Pros
The team in North East is great! Pay for hourly is competitive.
Cons
There is a noticeable disconnect between senior leadership and the teams on-site at NEDC. New executives made little effort to engage with staff or understand day-to-day operations. Instead, they chose to insult the entire leadership staff by comparing them to dogs, setting a tone that felt dismissive and disconnected. Feedback provided during recent organizational changes was largely ignored, even when it directly related to how staffing cuts would impact key business functions. Unsurprisingly, those concerns have since become reality—operational efficiency has suffered, and basic workflows are now strained.
Post-restructuring, the lack of follow-through and visible leadership has continued. Leadership visits to the site are rare and typically transactional, with very little (if any) time spent connecting with frontline managers or teams. Promises to engage more directly with NEDC leadership and staff were made but ultimately not kept. This kind of surface-level involvement sends a clear message about priorities, and it hasn’t gone unnoticed by staff.

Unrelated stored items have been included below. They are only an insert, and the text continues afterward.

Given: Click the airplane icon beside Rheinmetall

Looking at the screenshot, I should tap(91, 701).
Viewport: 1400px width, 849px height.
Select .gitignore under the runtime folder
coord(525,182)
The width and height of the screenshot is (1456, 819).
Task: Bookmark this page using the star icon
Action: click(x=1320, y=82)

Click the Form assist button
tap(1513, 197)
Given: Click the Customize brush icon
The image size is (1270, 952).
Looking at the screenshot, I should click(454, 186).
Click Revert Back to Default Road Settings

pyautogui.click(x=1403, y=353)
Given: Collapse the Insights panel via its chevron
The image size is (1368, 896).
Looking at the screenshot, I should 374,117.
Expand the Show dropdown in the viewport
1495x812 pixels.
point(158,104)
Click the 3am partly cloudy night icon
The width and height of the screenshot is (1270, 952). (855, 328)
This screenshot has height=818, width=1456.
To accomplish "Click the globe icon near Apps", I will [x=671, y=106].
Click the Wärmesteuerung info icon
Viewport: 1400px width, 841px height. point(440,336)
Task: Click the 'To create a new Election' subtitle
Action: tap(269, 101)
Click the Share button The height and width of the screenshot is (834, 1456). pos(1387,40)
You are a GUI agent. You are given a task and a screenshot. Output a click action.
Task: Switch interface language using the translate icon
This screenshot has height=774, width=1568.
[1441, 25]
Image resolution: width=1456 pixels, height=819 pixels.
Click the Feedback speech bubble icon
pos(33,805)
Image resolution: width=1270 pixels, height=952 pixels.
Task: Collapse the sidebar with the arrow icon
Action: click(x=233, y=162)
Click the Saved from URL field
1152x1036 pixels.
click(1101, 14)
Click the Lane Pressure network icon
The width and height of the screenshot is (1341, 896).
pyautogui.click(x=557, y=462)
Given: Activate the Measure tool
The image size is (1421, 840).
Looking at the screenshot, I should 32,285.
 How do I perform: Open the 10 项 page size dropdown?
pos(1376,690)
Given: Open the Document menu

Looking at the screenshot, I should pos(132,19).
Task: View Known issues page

There’s a growing sense of frustration among both leadership and hourly employees. Key people are leaving, and morale is dropping. Hourly staff are particularly discouraged due to limited PTO, lack of development opportunities, and the removal of previously available benefits. In a competitive job market, there’s little reason for hourly employees to choose or stay with Smithfield when other companies offer more attractive and supportive environments.
Work-life balance for most leaders is non-existent. While some managers have a manageable workload due to inconsistent expectations, others are expected to be available around the clock (though they have around the clock counterparts), creating unnecessary stress and burnout. Communication and role clarity are also issues—teams often find themselves handling responsibilities outside of their scope without clear rationale or support.